Wunschgegnerin der CDU

Das wiederum müsste die CDU bei der Landtagsabgeordneten Britta Altenkamp (49) kaum befürchten. Die Parteilinke genießt einen Ruf als gute Organisatorin, liebt die kämpferische Rhetorik und ist in der Sozialpolitik sattelfest. Ob sie in einer inzwischen doch recht bürgerlichen Stadt wie Essen Chancen hat, dürfte aber stark vom Gegenkandidaten und der politischen Großwetterlage abhängen, die ihr thematisch in die Hände spielen müsste. Faustregel: Je linker der Zeitgeist, desto besser für Altenkamp. Für die CDU wäre sie wohl so etwas wie die Wunschgegnerin, Verwechslungsgefahr bestünde wenig. Auch deshalb ist sie in der Essener SPD nicht die erste Wahl. Offen muss bleiben, ob sie selbst will.

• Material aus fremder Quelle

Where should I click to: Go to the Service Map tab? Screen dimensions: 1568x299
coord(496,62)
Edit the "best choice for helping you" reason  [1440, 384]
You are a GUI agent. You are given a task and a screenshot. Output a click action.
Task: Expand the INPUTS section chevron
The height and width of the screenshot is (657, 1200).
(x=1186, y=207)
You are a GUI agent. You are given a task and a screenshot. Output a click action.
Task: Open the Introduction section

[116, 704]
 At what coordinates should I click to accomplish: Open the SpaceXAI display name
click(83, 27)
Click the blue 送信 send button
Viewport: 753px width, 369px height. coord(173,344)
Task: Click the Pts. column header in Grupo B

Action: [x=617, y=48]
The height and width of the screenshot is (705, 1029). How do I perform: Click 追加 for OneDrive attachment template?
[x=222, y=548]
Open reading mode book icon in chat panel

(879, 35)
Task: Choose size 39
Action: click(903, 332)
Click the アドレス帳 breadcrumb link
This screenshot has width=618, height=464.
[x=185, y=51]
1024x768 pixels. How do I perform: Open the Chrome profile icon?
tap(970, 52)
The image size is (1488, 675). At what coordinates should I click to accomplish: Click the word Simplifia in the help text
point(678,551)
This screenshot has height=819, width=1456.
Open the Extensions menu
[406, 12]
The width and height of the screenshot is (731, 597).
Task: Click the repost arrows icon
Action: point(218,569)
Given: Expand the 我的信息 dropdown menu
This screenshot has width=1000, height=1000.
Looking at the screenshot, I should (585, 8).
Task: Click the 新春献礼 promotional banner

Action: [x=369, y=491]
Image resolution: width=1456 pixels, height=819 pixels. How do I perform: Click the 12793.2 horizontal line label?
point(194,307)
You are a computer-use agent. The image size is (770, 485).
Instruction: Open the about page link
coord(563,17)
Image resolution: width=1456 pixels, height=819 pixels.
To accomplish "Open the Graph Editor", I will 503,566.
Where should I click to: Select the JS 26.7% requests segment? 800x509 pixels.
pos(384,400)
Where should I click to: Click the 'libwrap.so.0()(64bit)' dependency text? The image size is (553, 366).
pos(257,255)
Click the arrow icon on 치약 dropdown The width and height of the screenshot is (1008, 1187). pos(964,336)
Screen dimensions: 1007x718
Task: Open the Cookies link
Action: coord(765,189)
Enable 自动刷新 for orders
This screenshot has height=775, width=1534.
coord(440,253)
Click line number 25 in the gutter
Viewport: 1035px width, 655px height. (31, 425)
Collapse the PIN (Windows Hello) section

Ohnehin gilt, siehe oben: Vor der OB-Wahl steht die Ratswahl. Je stärker die SPD dort abschneidet, je weniger gegen sie im Rat umsetzbar ist, desto größer ist potenziell der Andrang auf die OB-Kandidatur – und umgekehrt. Denn Reinhard Paß ist nicht nur an sich selbst gescheitert, auch an einer Ratsmehrheit, die ihm ständig Knüppel zwischen die Beine warf. Das wird sich nicht jeder antun wollen.